WORK TASK:
Every single entry should be printed exactly.

Top of GIVEN RECORDS

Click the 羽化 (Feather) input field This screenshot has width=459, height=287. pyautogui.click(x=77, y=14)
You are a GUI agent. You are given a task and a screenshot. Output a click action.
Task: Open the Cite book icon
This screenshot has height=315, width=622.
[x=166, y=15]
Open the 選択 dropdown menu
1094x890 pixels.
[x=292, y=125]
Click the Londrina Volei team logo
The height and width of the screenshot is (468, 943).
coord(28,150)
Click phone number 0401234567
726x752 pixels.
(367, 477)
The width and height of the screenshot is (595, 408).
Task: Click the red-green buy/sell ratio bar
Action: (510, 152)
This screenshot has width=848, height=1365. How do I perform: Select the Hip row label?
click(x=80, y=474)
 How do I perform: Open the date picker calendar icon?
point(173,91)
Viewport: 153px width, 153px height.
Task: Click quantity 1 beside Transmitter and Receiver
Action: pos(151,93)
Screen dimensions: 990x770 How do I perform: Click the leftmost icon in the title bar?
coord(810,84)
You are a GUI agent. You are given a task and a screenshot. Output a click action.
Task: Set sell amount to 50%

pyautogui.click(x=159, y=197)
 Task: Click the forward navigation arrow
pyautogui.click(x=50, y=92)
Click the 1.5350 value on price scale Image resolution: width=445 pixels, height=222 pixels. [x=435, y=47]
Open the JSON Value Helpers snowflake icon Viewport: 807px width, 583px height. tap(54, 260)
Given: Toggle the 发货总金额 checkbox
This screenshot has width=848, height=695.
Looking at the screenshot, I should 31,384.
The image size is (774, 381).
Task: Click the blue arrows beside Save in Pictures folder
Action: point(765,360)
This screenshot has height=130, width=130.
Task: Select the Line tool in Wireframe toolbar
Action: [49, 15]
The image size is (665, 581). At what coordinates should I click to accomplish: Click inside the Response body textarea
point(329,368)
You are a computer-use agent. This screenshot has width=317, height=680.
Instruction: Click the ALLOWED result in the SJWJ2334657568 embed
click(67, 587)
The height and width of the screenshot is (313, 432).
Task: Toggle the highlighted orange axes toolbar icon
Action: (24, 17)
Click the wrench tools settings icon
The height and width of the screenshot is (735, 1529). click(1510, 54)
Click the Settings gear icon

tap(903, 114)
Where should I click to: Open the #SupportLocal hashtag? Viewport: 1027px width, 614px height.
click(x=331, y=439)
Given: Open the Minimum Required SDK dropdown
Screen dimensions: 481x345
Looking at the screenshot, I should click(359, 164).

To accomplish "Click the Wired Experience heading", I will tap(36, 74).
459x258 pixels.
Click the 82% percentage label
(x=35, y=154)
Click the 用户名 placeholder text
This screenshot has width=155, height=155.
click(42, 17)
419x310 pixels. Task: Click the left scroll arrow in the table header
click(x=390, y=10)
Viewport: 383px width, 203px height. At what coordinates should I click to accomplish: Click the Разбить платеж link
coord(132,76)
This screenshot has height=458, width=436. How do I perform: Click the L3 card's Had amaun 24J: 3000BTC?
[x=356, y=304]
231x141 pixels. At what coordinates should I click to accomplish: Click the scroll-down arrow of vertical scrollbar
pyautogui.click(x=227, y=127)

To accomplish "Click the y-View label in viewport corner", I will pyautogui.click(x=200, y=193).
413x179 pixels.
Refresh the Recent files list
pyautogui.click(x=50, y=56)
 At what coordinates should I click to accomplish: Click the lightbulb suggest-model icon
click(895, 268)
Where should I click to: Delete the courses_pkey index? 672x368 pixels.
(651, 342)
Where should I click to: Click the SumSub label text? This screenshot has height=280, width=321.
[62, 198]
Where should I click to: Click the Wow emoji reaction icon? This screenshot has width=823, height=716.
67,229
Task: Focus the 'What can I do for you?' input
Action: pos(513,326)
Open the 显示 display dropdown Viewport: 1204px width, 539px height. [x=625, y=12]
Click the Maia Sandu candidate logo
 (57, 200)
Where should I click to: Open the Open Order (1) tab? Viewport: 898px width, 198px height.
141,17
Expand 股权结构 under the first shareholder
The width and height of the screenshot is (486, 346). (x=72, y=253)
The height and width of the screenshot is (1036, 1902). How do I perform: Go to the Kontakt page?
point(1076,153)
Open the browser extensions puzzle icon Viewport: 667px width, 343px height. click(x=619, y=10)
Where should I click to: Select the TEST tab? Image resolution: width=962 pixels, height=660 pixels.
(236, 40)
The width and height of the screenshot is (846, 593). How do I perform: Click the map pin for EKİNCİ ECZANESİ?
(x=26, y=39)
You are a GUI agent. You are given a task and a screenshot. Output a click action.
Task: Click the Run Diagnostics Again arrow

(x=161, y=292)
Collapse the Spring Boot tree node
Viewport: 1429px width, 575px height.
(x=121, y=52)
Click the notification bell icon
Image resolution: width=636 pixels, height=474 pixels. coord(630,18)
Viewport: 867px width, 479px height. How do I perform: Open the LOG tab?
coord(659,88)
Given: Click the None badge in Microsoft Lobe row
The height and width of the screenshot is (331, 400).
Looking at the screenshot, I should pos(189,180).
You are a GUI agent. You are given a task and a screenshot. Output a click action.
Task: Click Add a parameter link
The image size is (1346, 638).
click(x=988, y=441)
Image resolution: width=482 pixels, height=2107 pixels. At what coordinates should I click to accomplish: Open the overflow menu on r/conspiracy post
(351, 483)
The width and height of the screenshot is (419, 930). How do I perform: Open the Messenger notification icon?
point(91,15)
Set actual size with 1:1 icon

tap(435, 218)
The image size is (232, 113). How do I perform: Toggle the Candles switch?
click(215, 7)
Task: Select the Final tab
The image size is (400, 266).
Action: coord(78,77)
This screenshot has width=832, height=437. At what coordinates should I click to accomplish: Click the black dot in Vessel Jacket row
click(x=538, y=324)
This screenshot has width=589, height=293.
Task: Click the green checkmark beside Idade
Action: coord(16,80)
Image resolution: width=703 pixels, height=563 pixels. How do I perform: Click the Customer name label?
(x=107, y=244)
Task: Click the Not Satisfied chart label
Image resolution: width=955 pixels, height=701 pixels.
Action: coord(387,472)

Bottom of GIVEN RECORDS

RESPONSE FOR THIS EXERCISE:
Click the 羽化 (Feather) input field This screenshot has width=459, height=287. pyautogui.click(x=77, y=14)
You are a GUI agent. You are given a task and a screenshot. Output a click action.
Task: Open the Cite book icon
This screenshot has height=315, width=622.
[x=166, y=15]
Open the 選択 dropdown menu
1094x890 pixels.
[x=292, y=125]
Click the Londrina Volei team logo
The height and width of the screenshot is (468, 943).
coord(28,150)
Click phone number 0401234567
726x752 pixels.
(367, 477)
The width and height of the screenshot is (595, 408).
Task: Click the red-green buy/sell ratio bar
Action: (510, 152)
This screenshot has width=848, height=1365. How do I perform: Select the Hip row label?
click(x=80, y=474)
 How do I perform: Open the date picker calendar icon?
point(173,91)
Viewport: 153px width, 153px height.
Task: Click quantity 1 beside Transmitter and Receiver
Action: pos(151,93)
Screen dimensions: 990x770 How do I perform: Click the leftmost icon in the title bar?
coord(810,84)
You are a GUI agent. You are given a task and a screenshot. Output a click action.
Task: Set sell amount to 50%

pyautogui.click(x=159, y=197)
 Task: Click the forward navigation arrow
pyautogui.click(x=50, y=92)
Click the 1.5350 value on price scale Image resolution: width=445 pixels, height=222 pixels. [x=435, y=47]
Open the JSON Value Helpers snowflake icon Viewport: 807px width, 583px height. tap(54, 260)
Given: Toggle the 发货总金额 checkbox
This screenshot has width=848, height=695.
Looking at the screenshot, I should 31,384.
The image size is (774, 381).
Task: Click the blue arrows beside Save in Pictures folder
Action: point(765,360)
This screenshot has height=130, width=130.
Task: Select the Line tool in Wireframe toolbar
Action: [49, 15]
The image size is (665, 581). At what coordinates should I click to accomplish: Click inside the Response body textarea
point(329,368)
You are a computer-use agent. This screenshot has width=317, height=680.
Instruction: Click the ALLOWED result in the SJWJ2334657568 embed
click(67, 587)
The height and width of the screenshot is (313, 432).
Task: Toggle the highlighted orange axes toolbar icon
Action: (24, 17)
Click the wrench tools settings icon
The height and width of the screenshot is (735, 1529). click(1510, 54)
Click the Settings gear icon

tap(903, 114)
Where should I click to: Open the #SupportLocal hashtag? Viewport: 1027px width, 614px height.
click(x=331, y=439)
Given: Open the Minimum Required SDK dropdown
Screen dimensions: 481x345
Looking at the screenshot, I should click(359, 164).

To accomplish "Click the Wired Experience heading", I will tap(36, 74).
459x258 pixels.
Click the 82% percentage label
(x=35, y=154)
Click the 用户名 placeholder text
This screenshot has width=155, height=155.
click(42, 17)
419x310 pixels. Task: Click the left scroll arrow in the table header
click(x=390, y=10)
Viewport: 383px width, 203px height. At what coordinates should I click to accomplish: Click the Разбить платеж link
coord(132,76)
This screenshot has height=458, width=436. How do I perform: Click the L3 card's Had amaun 24J: 3000BTC?
[x=356, y=304]
231x141 pixels. At what coordinates should I click to accomplish: Click the scroll-down arrow of vertical scrollbar
pyautogui.click(x=227, y=127)

To accomplish "Click the y-View label in viewport corner", I will pyautogui.click(x=200, y=193).
413x179 pixels.
Refresh the Recent files list
pyautogui.click(x=50, y=56)
 At what coordinates should I click to accomplish: Click the lightbulb suggest-model icon
click(895, 268)
Where should I click to: Delete the courses_pkey index? 672x368 pixels.
(651, 342)
Where should I click to: Click the SumSub label text? This screenshot has height=280, width=321.
[62, 198]
Where should I click to: Click the Wow emoji reaction icon? This screenshot has width=823, height=716.
67,229
Task: Focus the 'What can I do for you?' input
Action: pos(513,326)
Open the 显示 display dropdown Viewport: 1204px width, 539px height. [x=625, y=12]
Click the Maia Sandu candidate logo
 (57, 200)
Where should I click to: Open the Open Order (1) tab? Viewport: 898px width, 198px height.
141,17
Expand 股权结构 under the first shareholder
The width and height of the screenshot is (486, 346). (x=72, y=253)
The height and width of the screenshot is (1036, 1902). How do I perform: Go to the Kontakt page?
point(1076,153)
Open the browser extensions puzzle icon Viewport: 667px width, 343px height. click(x=619, y=10)
Where should I click to: Select the TEST tab? Image resolution: width=962 pixels, height=660 pixels.
(236, 40)
The width and height of the screenshot is (846, 593). How do I perform: Click the map pin for EKİNCİ ECZANESİ?
(x=26, y=39)
You are a GUI agent. You are given a task and a screenshot. Output a click action.
Task: Click the Run Diagnostics Again arrow

(x=161, y=292)
Collapse the Spring Boot tree node
Viewport: 1429px width, 575px height.
(x=121, y=52)
Click the notification bell icon
Image resolution: width=636 pixels, height=474 pixels. coord(630,18)
Viewport: 867px width, 479px height. How do I perform: Open the LOG tab?
coord(659,88)
Given: Click the None badge in Microsoft Lobe row
The height and width of the screenshot is (331, 400).
Looking at the screenshot, I should pos(189,180).
You are a GUI agent. You are given a task and a screenshot. Output a click action.
Task: Click Add a parameter link
The image size is (1346, 638).
click(x=988, y=441)
Image resolution: width=482 pixels, height=2107 pixels. At what coordinates should I click to accomplish: Open the overflow menu on r/conspiracy post
(351, 483)
The width and height of the screenshot is (419, 930). How do I perform: Open the Messenger notification icon?
point(91,15)
Set actual size with 1:1 icon

tap(435, 218)
The image size is (232, 113). How do I perform: Toggle the Candles switch?
click(215, 7)
Task: Select the Final tab
The image size is (400, 266).
Action: coord(78,77)
This screenshot has width=832, height=437. At what coordinates should I click to accomplish: Click the black dot in Vessel Jacket row
click(x=538, y=324)
This screenshot has width=589, height=293.
Task: Click the green checkmark beside Idade
Action: coord(16,80)
Image resolution: width=703 pixels, height=563 pixels. How do I perform: Click the Customer name label?
(x=107, y=244)
Task: Click the Not Satisfied chart label
Image resolution: width=955 pixels, height=701 pixels.
Action: coord(387,472)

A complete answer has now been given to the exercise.